The reality is hard to pinpoint but a sense of proportion is always important. The US National Science Foundation, for example, said in its 2018 report that while the US maintains a lead in R&D, venture capital, most advanced degrees and production of high tech manufacturing, its lead is slipping in other important areas. The US is still overall ahead in AI technology, but Baidu, for example, is one of the top global firms in speech recognition. China was a good second to the US in R&D spending, and accounted for about half the US share of global venture capital investment and of knowledge and technology-intensive services provided to businesses.

China’s bachelor degrees in science and engineering have surged in recent years but it still lags the US in doctoral degrees. China may be making big strides, but it still faces limitations.

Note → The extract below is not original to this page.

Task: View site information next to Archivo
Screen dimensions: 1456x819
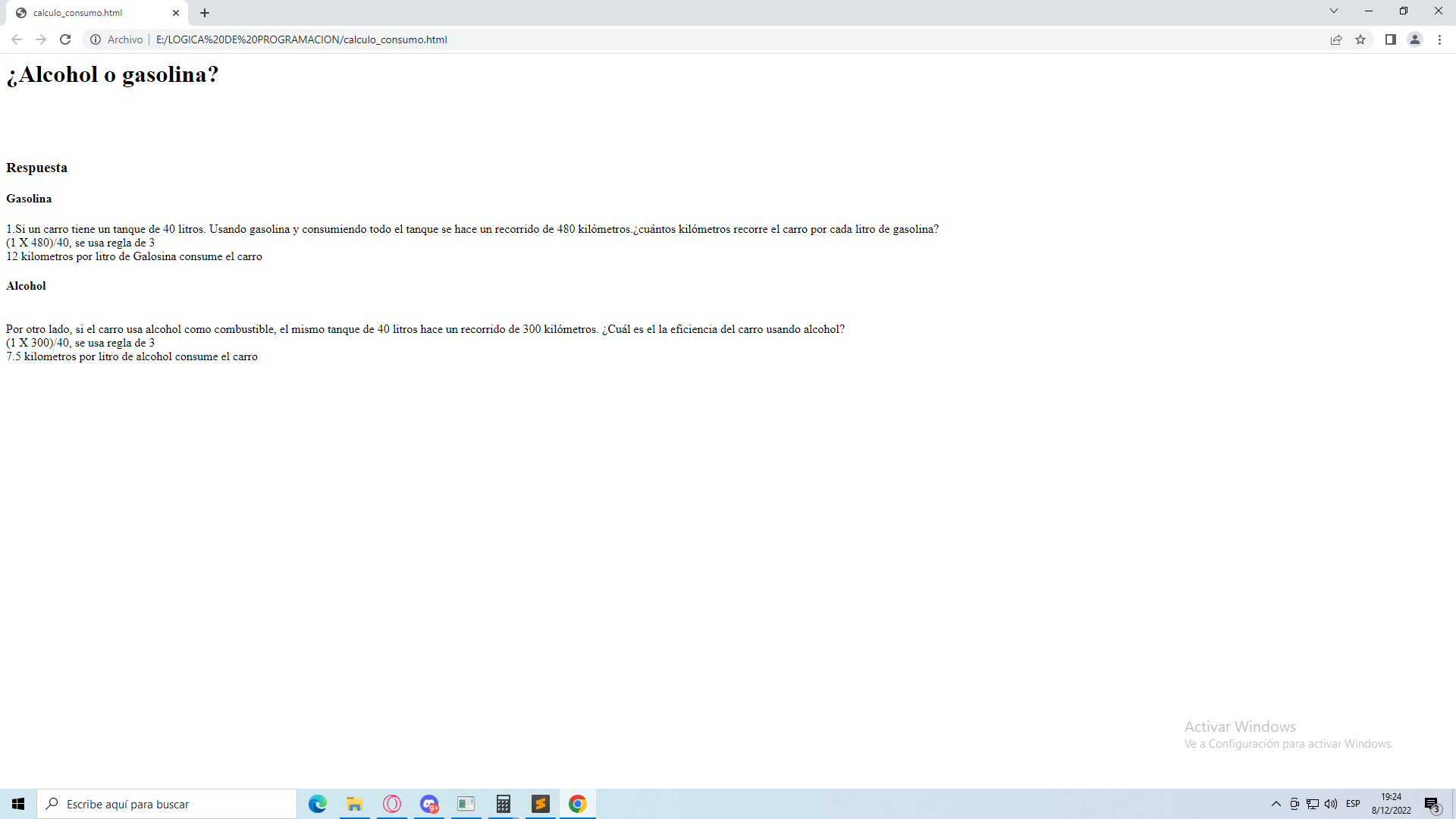Action: (96, 39)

US and Chinese tech firms do work together. Facebook has a tie-up with Chinese phone manufacturer Xiaomi for virtual reality headsets. Apple, which has had to establish a big data storage facility in China, is developing a relationship with Guizhou-Cloud Big Data for storage of photos and messages. Telecoms giant Huawei and Ant Financial, an affiliate of Alibaba Holdings, have agreements with western companies. But collaboration is increasingly overshadowed by rivalry, and more hostile behaviour.
“Modern technologies are emerging in China and the west in two parallel universes”
For several years now, US and European Union firms with operations in China have become increasingly restive about China’s commercial, but in particular technology-related, policies. Their governments are now listening more closely. Chinese companies receive very favourable treatment relative to foreign competitors. They benefit from an array of public policy tools and instruments, including financial, interest rate and tax benefits, favourable technological standards, advantageous competition and procurement conditions, beneficial market access for domestic producers and special treatment regarding investment, trade and intellectual property rights.

What irks the west in particular is not only the piracy and plagiarism that is rampant in tech in China, but the long-standing requirement that western firms “hand over” in some form their technological know-how as the price of being allowed to do business.

Moreover, in China new cybersecurity laws enacted in 2017 place restrictions over the operations of foreign tech firms working in China, while in the US and EU, there is growing scrutiny over the investments of Chinese tech firms, and the consequences of new privacy and data regulations. The US has blocked several high profile acquisitions or equity participations by Chinese and other companies in US technology, where the competitive position of US firms could be threatened. The EU is also getting increasingly restive about Chinese activity in EU technology firms. Its recently launched General Data Protection Regulation to protect and empower all EU citizens’ data privacy means that non-EU countries, such as China, will have to align with EU data provisions or else risk being shut out of one of the world’s richest markets.

Modern technologies are emerging in China and the west in two parallel universes. China’s digital authoritarianism and surveillance state is being driven by the Party behind a wall of censorship, while western values are repressed. We may have our own issues with data privacy and the competition-choking policies of our own tech giants, but we still believe that those western values are the key to eventual success in new technology.

That China can achieve science and engineering success is no longer in doubt. After all, the USSR did. Last week the US confirmed, though, that it does not willingly want to be complicit. The tech war, if not trade war, has begun.